А тот принял похвалу как нечто вполне заслуженное. – Так вот, – продолжал Кайар, – когда королева скончалась, я, следуя её воле, выраженной ещё при жизни, поручил здесь присутствующему хирургу Дено произвести вскрытие её тела.
Сын покойной вскочил: – И вы это сделали? И вы осмелились?
Кайар продолжал хранить вид скорбный и достойный. – Не только тело её величества приказал я по её велению вскрыть, но и голову. Ибо королева страдала от мучительной щекотки в голове и опасалась передать какую-то неведомую болезнь своим детям. Она настаивала, хоть я и напоминал ей о том, что ничто не передаётся по наследству без воли господней.
– Докажи! – воскликнул Генрих и топнул ногой. – Иначе я ни одному слову твоему не поверю!
Тут врач и в самом деле извлёк какой-то свиток, протянул его Генриху, и юноша прочёл имя своей матери, написанное ею самой, это было несомненно. А сверху другим почерком были записаны её распоряжения, о которых рассказал врач.
– И что же вы нашли? Скорей, я хочу знать!
Теперь заговорил хирург. – В теле оказалось все так, как и предвидел господин Кайар, – уплотнение поражённого лёгкого и опухоль, которая, лопнув, явилась причиной смерти. А в голове – вот что.
Точно фокусник, чуть улыбающийся удавшемуся фокусу, он указал на стол, где лежал большой, весь исчерченный лист бумаги. Ещё за мгновение перед тем стол был пуст. Генрих склонился над листом и вздрогнул: на бумаге выступали контуры черепа, это был череп его матери. А хирург продолжал:
– Когда я распилил голову королевы…
– В моем присутствии, – торопливо вставил врач.
– Иначе череп и не удалось бы вскрыть… Итак, когда я вскрыл его, я обнаружил под черепной коробкой какие-то пузыри, наполненные водянистой жидкостью, которая, вероятно, ещё при жизни королевы разлилась по мозговой оболочке.
– Отсюда и необъяснимая щекотка, – заметил врач. Хирург толкнул его в бок и пропищал:
– Он вот объяснил! А я бы не смог. Только рисунок сделан мною. Видите, где я держу палец?
Но долговязый, хранивший торжественный вид, попросту отбросил палец своего подчинённого; тот прямо посинел от злости.

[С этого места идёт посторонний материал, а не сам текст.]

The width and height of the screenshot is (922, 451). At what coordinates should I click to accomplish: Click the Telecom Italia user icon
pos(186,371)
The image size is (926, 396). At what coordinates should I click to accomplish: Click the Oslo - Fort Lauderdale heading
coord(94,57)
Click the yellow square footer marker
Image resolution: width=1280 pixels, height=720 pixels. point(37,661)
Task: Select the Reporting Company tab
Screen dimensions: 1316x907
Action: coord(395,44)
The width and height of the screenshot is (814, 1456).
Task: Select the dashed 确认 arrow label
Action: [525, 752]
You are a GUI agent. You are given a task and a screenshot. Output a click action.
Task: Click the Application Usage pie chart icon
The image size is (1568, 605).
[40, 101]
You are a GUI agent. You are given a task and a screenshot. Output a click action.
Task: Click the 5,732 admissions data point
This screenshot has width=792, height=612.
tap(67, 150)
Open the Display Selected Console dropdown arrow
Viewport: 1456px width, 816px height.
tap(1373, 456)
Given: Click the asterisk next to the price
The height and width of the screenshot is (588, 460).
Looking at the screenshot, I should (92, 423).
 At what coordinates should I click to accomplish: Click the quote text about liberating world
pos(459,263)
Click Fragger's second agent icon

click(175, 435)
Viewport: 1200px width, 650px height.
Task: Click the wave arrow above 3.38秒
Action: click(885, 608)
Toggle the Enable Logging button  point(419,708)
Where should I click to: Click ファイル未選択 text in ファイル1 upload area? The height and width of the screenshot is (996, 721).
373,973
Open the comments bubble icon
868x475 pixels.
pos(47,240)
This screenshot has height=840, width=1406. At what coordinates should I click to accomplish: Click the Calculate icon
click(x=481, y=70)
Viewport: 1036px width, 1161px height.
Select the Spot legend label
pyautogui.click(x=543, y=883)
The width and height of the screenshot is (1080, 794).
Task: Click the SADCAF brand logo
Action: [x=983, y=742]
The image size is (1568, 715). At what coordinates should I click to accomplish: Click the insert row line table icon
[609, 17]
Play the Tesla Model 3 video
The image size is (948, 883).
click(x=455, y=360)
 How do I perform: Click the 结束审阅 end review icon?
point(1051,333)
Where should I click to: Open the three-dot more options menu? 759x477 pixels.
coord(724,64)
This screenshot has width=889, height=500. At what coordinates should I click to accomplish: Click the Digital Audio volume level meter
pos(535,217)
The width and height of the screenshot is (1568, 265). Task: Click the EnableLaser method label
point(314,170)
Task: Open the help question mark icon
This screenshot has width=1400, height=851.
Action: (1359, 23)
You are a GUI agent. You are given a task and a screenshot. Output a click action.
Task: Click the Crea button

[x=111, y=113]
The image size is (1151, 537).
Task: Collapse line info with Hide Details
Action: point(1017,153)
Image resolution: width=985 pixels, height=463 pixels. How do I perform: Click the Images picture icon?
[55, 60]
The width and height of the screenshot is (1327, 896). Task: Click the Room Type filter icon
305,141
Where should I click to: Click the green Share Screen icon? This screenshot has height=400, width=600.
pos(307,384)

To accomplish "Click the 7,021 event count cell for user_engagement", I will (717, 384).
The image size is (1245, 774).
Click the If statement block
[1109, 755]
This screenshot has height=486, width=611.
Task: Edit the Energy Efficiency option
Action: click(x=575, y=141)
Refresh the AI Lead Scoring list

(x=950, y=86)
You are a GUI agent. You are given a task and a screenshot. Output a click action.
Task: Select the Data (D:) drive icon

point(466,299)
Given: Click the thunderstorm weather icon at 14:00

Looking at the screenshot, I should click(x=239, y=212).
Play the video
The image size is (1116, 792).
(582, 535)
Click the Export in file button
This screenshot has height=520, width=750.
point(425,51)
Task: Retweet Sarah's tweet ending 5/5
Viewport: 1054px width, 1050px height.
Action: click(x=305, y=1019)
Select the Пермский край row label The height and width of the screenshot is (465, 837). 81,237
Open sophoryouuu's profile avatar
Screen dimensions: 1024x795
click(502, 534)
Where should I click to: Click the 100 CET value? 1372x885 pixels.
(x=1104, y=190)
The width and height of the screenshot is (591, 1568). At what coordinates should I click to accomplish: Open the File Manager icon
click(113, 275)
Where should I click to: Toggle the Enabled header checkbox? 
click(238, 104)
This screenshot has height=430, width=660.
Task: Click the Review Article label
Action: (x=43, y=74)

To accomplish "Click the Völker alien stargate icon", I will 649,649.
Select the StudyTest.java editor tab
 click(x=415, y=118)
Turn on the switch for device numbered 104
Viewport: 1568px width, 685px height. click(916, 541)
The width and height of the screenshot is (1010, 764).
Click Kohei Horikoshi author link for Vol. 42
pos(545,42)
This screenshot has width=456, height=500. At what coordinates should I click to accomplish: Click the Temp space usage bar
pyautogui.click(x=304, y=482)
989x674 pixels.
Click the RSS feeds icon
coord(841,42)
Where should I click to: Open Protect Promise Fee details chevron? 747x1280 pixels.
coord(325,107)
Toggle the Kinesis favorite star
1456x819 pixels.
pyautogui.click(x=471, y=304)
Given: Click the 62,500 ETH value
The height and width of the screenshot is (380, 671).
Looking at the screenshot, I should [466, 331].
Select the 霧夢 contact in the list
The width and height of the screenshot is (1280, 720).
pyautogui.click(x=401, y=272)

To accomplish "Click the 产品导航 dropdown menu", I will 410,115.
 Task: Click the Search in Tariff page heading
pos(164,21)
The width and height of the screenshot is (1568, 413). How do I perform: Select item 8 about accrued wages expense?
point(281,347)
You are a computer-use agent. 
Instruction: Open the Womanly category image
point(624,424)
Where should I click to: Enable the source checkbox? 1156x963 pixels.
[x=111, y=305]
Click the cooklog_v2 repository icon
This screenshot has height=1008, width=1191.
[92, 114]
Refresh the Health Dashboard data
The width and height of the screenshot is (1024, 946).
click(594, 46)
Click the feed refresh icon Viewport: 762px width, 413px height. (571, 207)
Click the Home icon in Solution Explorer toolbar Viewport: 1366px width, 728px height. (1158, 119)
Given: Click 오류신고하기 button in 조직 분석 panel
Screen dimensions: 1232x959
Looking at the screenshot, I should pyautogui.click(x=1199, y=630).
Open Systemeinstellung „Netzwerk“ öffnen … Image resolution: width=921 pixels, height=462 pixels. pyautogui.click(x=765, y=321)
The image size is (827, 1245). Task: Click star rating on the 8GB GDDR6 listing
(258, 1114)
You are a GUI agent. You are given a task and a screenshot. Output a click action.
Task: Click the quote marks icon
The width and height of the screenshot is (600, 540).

Пока врач подробно и с непоколебимой убеждённостью объяснял значение линий и точек, Генрих, хотя и слушал его, однако в то же время продолжал наблюдать за мадам Екатериной. И она сначала склонилась над чертежом, внимательно разглядывая его, хотя, наверное, видела не в первый раз. Но чем яснее становилась болезнь её милой подруги, тем больше откидывалась назад мадам Екатерина, пока снова не приняла прежнее положение в своём кресле с прямой спинкой.
– Это такой редкий случай, – заметил врач, – и настолько подозрительного свойства, что мой учитель и предшественник наверняка бы предположил здесь колдовство, я же верю только в природу да в волю божию.
Мадам Екатерина ободрительно кивнула и поглядела на сына своей подруги, – да, перед ним лицо доброй, простодушной женщины, быть может, искушённой и многоопытной, но в этой смерти она тоже ничего не понимает, она искренне встревожена загадочной немилостью судьбы. «Если б только я мог проникнуть в бездну её взгляда!.. – думает сын отравленной Жанны. – Хотя почему она непременно должна быть отравлена? Все могло произойти вполне естественным путём. В искренности врача сомневаться не приходится, как, впрочем, и в ограниченности его познаний. А пузыри под черепом у моей матери? Чем они вызваны? Ядом? Ах, если бы я мог проникнуть в бездну этого чёрного взгляда и нащупать руками, что там прячется! Я хочу знать наверняка!»